I first noticed this during AmeriCorps, where in contrast to my previous stages of life, I talked so much more than I wrote. I lamented my lack of writing, and it seemed correlated with how much I was sharing with those around me. The day to day triumphs and travails found their resting place in conversation with my fellow corps members, so I didn't have to put everything to bed here (and didn't have the energy anyway to rehash it). It was great and sad, to have these parts of my life and experience so diffused in those around me. We were stronger for being woven into each other, but when it was all said and done, there seemed to be less that was concretely "me" and more that was a result of them.
It is great and sad because this is how life is supposed to be lived, in connection with others. To have people pay attention and bear witness to what you're going through is significant to how our lives have meaning. And yet, those pieces of us that are supposedly perceived, remembered, and cherished by others aren't necessarily any or all of those things. And even if they are, it doesn't always stay that way.
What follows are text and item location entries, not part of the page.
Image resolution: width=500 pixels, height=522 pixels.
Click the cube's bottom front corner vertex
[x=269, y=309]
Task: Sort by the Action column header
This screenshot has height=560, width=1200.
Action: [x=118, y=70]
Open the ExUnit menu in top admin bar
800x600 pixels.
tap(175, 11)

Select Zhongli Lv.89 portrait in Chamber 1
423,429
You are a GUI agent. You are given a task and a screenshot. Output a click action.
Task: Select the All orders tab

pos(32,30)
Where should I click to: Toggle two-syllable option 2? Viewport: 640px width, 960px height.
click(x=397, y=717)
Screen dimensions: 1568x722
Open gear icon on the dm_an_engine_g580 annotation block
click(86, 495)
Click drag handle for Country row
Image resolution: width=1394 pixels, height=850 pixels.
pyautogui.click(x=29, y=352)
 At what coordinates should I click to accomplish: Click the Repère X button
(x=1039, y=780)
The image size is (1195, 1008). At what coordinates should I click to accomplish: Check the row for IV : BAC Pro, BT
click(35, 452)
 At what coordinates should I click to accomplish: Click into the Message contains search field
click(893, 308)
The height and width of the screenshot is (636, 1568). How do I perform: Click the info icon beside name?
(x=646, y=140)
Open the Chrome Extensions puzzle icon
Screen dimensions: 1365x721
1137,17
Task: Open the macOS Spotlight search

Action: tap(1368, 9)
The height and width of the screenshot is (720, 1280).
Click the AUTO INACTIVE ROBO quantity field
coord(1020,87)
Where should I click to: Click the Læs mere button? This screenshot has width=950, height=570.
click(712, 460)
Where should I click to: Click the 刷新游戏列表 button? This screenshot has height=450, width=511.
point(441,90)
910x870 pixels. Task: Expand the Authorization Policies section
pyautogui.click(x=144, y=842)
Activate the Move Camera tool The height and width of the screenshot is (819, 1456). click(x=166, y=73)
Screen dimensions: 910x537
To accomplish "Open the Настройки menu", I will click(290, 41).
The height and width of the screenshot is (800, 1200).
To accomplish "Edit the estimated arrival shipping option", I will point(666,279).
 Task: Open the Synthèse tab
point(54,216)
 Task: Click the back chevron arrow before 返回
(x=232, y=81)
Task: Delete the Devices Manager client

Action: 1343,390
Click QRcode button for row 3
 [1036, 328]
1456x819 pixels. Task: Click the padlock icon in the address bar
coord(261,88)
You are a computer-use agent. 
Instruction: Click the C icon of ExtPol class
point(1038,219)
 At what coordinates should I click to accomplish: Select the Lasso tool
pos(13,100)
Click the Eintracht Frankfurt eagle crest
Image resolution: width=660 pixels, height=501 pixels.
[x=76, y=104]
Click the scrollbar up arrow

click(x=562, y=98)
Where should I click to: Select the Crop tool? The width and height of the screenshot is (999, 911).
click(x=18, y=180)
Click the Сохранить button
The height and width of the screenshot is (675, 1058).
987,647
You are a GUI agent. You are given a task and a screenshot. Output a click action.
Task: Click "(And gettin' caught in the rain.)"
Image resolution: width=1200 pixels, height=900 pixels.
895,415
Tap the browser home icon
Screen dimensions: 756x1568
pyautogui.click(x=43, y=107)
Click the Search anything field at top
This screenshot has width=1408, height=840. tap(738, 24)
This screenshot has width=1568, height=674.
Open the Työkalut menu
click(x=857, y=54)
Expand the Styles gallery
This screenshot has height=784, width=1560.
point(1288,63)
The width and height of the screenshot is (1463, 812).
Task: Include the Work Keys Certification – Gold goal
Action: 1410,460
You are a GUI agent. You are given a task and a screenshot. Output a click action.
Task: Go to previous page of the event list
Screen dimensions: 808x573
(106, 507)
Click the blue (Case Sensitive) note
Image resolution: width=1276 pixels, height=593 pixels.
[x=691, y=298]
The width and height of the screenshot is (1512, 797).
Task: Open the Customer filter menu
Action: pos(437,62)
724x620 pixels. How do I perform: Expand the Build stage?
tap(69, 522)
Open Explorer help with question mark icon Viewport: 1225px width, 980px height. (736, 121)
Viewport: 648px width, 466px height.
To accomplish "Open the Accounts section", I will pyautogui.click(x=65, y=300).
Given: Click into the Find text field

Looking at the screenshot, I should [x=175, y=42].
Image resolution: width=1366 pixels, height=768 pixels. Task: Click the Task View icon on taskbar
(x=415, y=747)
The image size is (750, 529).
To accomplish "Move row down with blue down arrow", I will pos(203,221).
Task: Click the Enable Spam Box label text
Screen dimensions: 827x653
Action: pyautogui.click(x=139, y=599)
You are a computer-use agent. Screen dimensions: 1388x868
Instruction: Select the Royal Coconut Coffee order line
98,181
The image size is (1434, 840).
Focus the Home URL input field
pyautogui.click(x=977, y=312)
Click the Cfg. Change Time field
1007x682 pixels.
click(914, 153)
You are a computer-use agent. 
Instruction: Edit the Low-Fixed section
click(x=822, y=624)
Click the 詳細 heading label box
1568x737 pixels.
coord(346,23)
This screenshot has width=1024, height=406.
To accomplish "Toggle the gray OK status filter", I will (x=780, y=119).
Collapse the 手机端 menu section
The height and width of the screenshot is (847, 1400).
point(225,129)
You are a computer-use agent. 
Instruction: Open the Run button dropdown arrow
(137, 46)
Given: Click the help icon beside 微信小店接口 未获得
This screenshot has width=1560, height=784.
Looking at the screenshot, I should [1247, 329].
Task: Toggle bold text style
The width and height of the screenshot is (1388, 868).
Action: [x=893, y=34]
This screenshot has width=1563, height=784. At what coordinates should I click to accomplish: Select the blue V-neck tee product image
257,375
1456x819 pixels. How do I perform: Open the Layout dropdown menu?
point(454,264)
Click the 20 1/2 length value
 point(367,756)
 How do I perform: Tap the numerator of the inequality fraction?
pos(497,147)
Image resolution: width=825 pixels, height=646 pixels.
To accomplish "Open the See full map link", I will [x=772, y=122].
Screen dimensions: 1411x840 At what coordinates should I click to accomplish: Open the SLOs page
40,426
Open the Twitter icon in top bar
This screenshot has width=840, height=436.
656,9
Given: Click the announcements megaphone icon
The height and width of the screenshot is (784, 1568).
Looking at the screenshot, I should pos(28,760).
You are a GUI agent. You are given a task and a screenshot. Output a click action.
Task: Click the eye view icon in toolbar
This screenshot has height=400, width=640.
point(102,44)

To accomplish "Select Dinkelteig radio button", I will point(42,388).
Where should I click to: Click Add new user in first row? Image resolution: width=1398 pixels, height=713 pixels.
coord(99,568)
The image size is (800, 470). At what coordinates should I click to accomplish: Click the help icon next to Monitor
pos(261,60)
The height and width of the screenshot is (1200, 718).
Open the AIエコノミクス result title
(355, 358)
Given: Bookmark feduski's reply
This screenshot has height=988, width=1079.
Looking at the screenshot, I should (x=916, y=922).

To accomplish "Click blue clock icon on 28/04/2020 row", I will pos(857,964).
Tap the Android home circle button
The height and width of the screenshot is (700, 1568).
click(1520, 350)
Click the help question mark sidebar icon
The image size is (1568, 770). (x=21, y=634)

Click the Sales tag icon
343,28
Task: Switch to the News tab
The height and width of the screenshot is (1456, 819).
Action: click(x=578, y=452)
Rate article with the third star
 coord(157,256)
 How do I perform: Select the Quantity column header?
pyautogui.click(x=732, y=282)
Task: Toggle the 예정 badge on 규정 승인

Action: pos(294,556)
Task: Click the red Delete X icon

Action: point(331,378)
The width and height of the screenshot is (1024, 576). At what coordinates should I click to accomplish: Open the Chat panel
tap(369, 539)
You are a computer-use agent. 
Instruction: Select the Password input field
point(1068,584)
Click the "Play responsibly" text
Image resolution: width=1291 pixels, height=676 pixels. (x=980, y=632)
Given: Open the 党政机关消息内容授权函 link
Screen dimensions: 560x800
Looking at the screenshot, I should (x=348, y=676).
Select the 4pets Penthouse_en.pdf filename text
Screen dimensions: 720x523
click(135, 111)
People move on, people forget.
I think about the pieces of me that are lost to others, lost to time. It's evidence of a life lived, even if I feel like there is less of me sometimes. And then I think about the pieces from others that I've retained, that have become a part of me.
Lately, I've been thinking of the one I loved who didn't love food. Who turned away my offerings and said I had to be okay with it. It wasn't just the concept of food as affection that had been upended, but my whole entire life-assumption that food mattered to everyone, and as such could serve as a basis for connection. For him, food was simply fuel and I learned to enjoy it less, in a way. Not that he didn't try to venture out from meat and potatoes but I met him halfway and I think about this when I enjoy food now, not too flagrant or fawningly as I may have/had once. Because I remember alienating him and I loved him too much to do that again.
I think about the one I loved who was all-consumingly afraid. How I thought it was shyness, and tried to surmount it with excitement. How I thought it was apathy and tried to cope by feigning apathy myself. How I took a lack of action to be a personal affront, because my own go-getting nature was supposed to be achievable for anyone who wanted it enough. My own learned fearlessness collided with his fear, and I've since learned to be afraid again. And how it is to be convoluted - to want but never take, to feel but never love. And so I relate backward, because that's how I love someone who is no longer there.
And in going through these pieces that are now a part of me, so much so that I enjoy less and fear more, I wonder at the cost of connection, of extroversion, of trading parts of yourself for better or for worse. And it's no wonder that I'm here, introverting myself, trying to untie the ties that bind us.